• **DESCRIPTION OF THE TASK**
With the string "agent" as the filter, copy each matching line from the records.
*** INPUT ***
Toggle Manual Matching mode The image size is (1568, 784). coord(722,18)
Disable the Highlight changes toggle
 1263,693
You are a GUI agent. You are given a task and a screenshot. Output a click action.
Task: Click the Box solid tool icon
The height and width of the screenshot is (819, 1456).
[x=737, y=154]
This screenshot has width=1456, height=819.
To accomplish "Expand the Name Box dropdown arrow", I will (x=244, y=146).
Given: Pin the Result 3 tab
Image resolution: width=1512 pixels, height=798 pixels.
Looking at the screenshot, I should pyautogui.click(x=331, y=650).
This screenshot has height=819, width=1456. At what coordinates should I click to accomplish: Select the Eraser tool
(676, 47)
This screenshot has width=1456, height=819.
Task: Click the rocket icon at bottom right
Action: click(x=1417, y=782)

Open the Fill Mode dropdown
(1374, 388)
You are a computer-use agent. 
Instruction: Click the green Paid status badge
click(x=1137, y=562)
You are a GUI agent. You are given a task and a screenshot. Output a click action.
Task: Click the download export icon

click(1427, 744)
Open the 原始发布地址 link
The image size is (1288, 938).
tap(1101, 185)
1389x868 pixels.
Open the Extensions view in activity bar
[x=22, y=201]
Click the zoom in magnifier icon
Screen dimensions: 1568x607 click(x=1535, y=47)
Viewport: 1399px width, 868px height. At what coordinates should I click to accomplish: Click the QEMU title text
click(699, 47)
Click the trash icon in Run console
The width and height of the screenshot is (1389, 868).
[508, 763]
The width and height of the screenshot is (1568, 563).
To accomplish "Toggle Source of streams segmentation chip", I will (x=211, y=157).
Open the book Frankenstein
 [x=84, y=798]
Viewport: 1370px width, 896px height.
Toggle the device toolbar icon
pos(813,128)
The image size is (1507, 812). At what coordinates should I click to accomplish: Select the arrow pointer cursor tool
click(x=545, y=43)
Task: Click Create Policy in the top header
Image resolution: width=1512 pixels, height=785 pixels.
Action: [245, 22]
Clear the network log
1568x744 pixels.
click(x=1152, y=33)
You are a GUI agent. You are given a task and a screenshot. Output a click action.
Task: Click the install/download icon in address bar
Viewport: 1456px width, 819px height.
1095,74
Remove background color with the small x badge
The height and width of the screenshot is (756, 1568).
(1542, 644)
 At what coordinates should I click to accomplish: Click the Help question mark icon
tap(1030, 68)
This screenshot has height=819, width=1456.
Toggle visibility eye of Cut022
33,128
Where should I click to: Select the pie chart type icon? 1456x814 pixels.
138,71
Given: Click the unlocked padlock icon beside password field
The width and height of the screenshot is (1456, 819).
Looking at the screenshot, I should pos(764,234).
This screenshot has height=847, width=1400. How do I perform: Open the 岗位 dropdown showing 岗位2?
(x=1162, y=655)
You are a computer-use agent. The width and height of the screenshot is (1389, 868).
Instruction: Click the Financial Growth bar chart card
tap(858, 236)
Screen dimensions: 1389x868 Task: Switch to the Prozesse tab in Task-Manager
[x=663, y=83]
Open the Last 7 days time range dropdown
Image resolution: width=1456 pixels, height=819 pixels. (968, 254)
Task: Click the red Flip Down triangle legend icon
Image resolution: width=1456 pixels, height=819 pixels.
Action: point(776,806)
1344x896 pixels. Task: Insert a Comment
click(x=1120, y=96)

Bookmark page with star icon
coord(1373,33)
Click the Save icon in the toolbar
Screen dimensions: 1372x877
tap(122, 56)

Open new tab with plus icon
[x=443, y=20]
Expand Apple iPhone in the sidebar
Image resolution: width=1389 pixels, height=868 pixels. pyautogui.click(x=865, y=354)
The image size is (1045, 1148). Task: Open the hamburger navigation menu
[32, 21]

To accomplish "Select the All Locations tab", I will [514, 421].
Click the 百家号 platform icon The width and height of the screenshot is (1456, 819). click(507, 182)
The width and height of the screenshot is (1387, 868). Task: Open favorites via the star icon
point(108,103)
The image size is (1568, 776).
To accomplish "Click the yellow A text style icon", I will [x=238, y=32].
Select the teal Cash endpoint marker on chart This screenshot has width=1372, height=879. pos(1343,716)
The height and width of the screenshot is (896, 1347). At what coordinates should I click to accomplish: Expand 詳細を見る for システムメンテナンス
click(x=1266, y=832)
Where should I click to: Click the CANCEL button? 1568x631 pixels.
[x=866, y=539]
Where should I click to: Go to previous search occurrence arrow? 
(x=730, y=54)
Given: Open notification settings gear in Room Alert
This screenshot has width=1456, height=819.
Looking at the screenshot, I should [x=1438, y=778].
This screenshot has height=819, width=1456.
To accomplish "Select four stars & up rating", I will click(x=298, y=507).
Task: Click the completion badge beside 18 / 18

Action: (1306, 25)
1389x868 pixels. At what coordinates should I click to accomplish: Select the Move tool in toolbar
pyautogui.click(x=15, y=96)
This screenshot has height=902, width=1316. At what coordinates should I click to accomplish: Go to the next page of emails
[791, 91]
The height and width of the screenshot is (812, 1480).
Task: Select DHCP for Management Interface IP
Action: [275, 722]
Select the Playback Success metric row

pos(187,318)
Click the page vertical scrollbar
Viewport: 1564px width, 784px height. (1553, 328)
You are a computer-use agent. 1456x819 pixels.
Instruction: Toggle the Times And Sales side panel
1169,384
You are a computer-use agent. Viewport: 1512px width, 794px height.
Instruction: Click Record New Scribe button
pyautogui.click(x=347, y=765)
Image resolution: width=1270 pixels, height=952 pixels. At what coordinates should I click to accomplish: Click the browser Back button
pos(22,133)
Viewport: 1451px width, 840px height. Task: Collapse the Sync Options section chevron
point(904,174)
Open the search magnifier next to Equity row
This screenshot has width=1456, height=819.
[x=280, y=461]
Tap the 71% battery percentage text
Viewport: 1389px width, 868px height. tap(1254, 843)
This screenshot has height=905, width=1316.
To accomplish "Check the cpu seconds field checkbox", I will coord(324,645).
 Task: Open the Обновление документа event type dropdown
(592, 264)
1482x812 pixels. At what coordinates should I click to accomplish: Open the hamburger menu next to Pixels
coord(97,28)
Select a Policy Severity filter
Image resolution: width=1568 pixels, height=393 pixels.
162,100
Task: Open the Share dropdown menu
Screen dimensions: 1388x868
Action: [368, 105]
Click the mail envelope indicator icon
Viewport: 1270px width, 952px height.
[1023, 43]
*** End of INPUT ***
• **WRITTEN ANSWER**
You are a GUI agent. You are given a task and a screenshot. Output a click action.
You are a computer-use agent. 
You are a GUI agent. You are given a task and a screenshot. Output a click action.
You are a GUI agent. You are given a task and a screenshot. Output a click action.
You are a computer-use agent. The width and height of the screenshot is (1389, 868).
You are a computer-use agent. 1456x819 pixels.
You are a computer-use agent. Viewport: 1512px width, 794px height.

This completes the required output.